Graeme Meintjes, Hennie Schoeman, Chelsea Morroni, Douglas Wilson, Gary Maartens
BMC Infectious Diseases 2008, 8: 72

BACKGROUND: Delay in the diagnosis of tuberculosis (TB) results in excess morbidity and mortality, particularly among HIV-infected individuals. This study was conducted at a secondary level hospital serving communities with a high HIV prevalence in Cape Town, South Africa. The aim was to describe patient and provider delay in the diagnosis of TB in patients with suspected TB requiring admission, and to determine the risk factors for this delay and the consequences.

METHODS: A cross-sectional study was conducted. Patients admitted who were TB suspects were interviewed using a structured questionnaire to assess history of their symptoms and health seeking behaviour. Data regarding TB diagnosis and outcome were obtained from the medical records. Bivariate associations were described using student's T-tests (for means), chi-square tests (for proportions), and Wilcoxon rank-sum tests (for medians). Linear regression models were used for multivariate analysis.
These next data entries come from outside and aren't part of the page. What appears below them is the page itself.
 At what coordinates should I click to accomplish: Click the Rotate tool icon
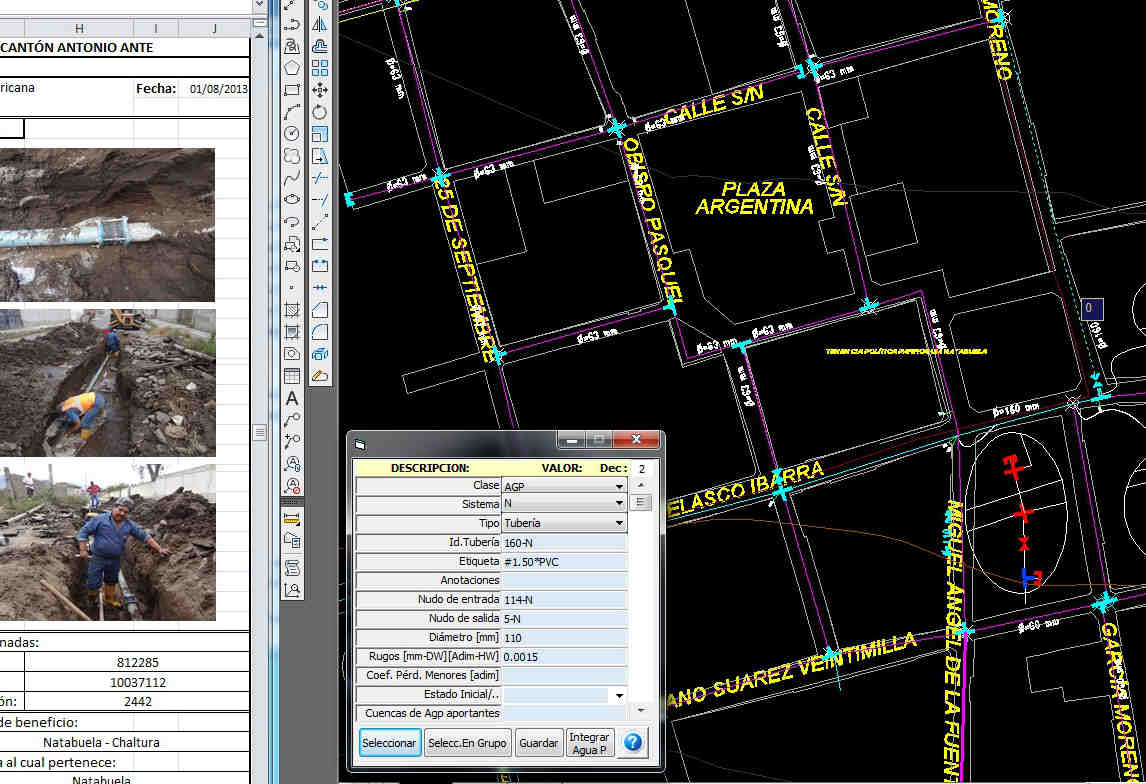click(320, 112)
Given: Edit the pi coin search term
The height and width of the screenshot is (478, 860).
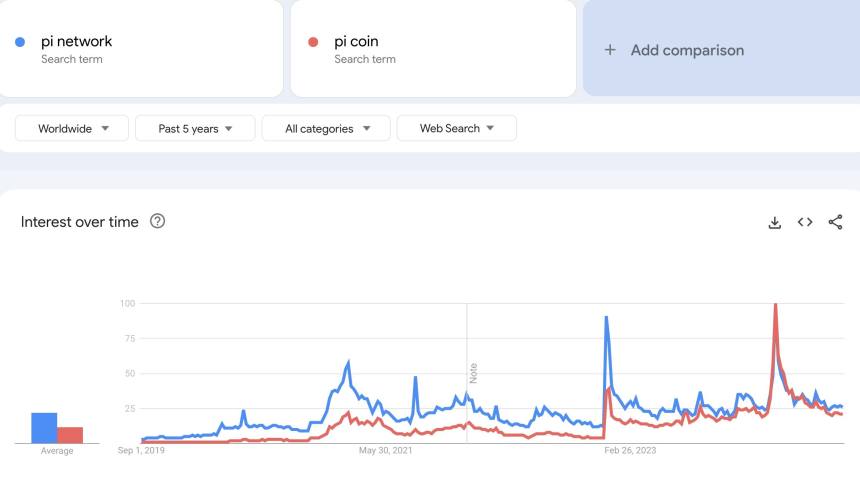Looking at the screenshot, I should coord(356,42).
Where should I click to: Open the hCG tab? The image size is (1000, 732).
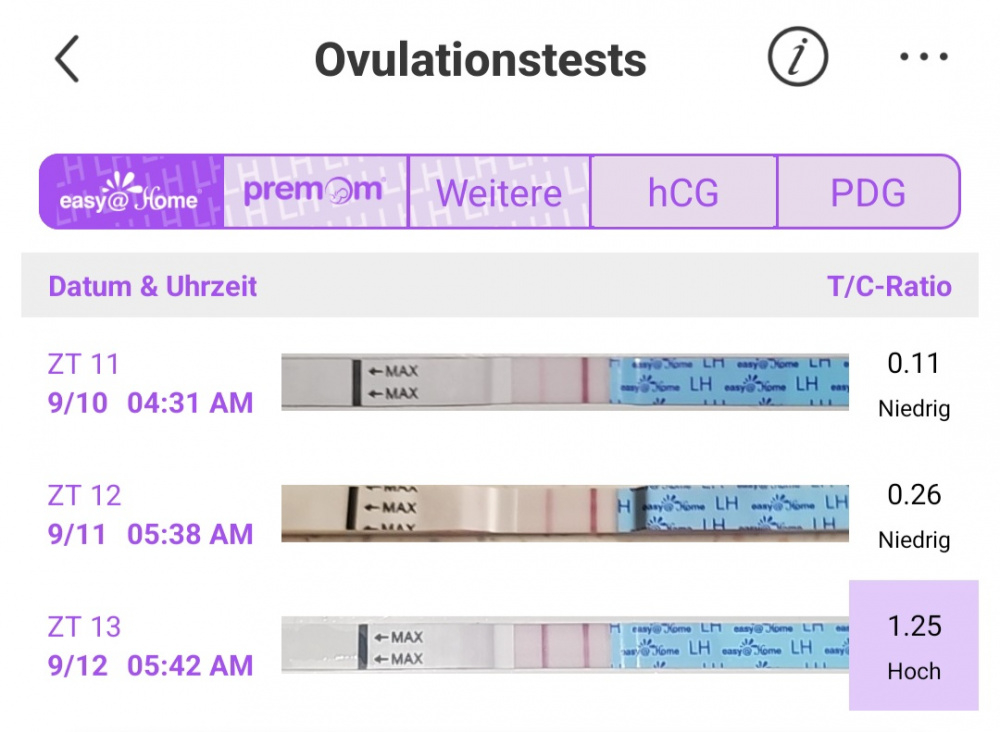[684, 191]
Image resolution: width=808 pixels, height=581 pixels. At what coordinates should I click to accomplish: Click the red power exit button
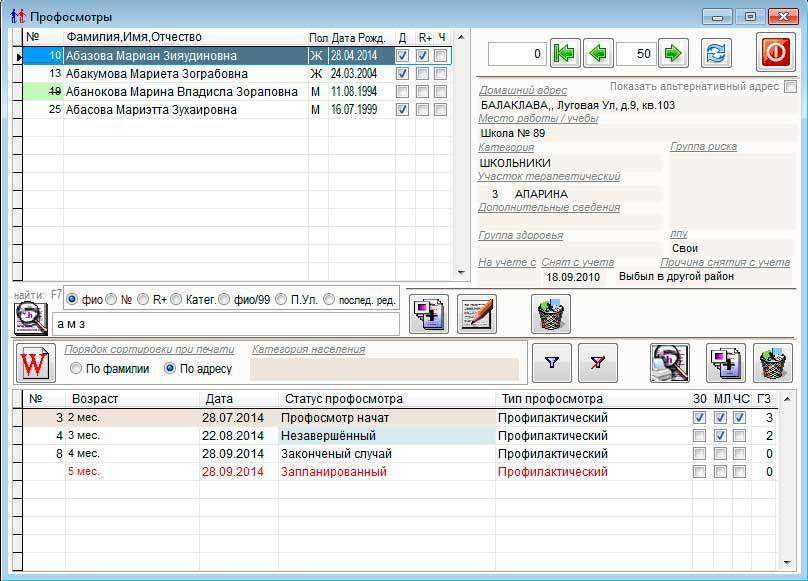(x=774, y=53)
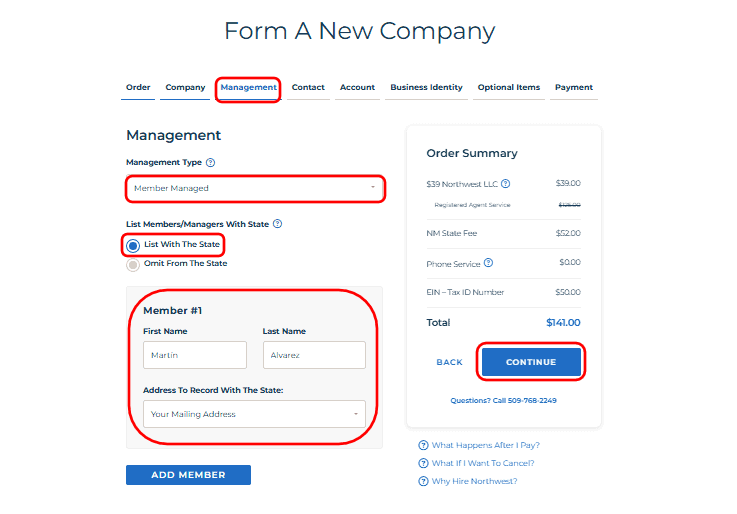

RESULTS: One hundred twenty-five (125) patients were interviewed. In 104 TB was diagnosed and these were included in the analysis. Seventy of 83 (84%) tested were HIV-infected. Provider delay (median = 30 days, interquartile range (IQR) = 10.3-60) was double that of patient delay (median = 14 days, IQR = 7-30). Patients had a median of 3 contacts with formal health care services before referral. Factors independently associated with longer patient delay were male gender, cough and first health care visit being to public sector clinic (compared with private general practitioner). Patient delay > or = 14 days was associated with increased need for transfer to a TB hospital. Provider delay > or = 30 days was associated with increased mortality.

CONCLUSION: Delay in TB diagnosis was more attributable to provider than patient delay, and provider delay was associated with increased mortality. Interventions to expedite TB diagnosis in primary care need to be developed and evaluated in this setting.